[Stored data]
··········
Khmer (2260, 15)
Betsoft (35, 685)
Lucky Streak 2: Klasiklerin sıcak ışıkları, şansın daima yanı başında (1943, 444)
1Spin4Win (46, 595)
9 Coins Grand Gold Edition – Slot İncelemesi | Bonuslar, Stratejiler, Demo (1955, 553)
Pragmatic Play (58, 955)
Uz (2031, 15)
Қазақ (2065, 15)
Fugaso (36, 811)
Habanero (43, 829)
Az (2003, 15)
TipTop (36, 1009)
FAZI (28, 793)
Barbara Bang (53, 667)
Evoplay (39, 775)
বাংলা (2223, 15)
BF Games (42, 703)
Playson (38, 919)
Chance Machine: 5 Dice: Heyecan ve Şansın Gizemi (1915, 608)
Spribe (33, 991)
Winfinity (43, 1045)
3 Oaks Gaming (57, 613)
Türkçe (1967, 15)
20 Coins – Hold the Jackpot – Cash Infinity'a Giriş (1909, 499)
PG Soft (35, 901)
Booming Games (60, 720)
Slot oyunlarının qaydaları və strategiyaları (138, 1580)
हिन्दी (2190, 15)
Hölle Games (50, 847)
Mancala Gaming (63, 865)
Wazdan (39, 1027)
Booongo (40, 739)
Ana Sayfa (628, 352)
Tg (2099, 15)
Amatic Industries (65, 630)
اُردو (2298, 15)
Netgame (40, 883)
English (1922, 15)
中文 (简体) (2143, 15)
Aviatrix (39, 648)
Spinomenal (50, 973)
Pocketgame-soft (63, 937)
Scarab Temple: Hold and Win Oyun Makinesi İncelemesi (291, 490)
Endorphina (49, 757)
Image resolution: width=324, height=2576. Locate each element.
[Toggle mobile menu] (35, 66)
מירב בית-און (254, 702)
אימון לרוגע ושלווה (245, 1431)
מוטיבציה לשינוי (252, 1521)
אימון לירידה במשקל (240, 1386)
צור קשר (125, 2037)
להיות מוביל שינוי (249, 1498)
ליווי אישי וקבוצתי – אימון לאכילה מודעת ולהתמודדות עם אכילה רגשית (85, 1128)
··········
• [Task details]:
Using the data above, transcribe the lines that run from the line with "Lucky Streak 2: Klasiklerin" to the line with "Türkçe (1967, 15)", both ends kept, and output nothing else.

• [Result for this exercise]:
Lucky Streak 2: Klasiklerin sıcak ışıkları, şansın daima yanı başında (1943, 444)
1Spin4Win (46, 595)
9 Coins Grand Gold Edition – Slot İncelemesi | Bonuslar, Stratejiler, Demo (1955, 553)
Pragmatic Play (58, 955)
Uz (2031, 15)
Қазақ (2065, 15)
Fugaso (36, 811)
Habanero (43, 829)
Az (2003, 15)
TipTop (36, 1009)
FAZI (28, 793)
Barbara Bang (53, 667)
Evoplay (39, 775)
বাংলা (2223, 15)
BF Games (42, 703)
Playson (38, 919)
Chance Machine: 5 Dice: Heyecan ve Şansın Gizemi (1915, 608)
Spribe (33, 991)
Winfinity (43, 1045)
3 Oaks Gaming (57, 613)
Türkçe (1967, 15)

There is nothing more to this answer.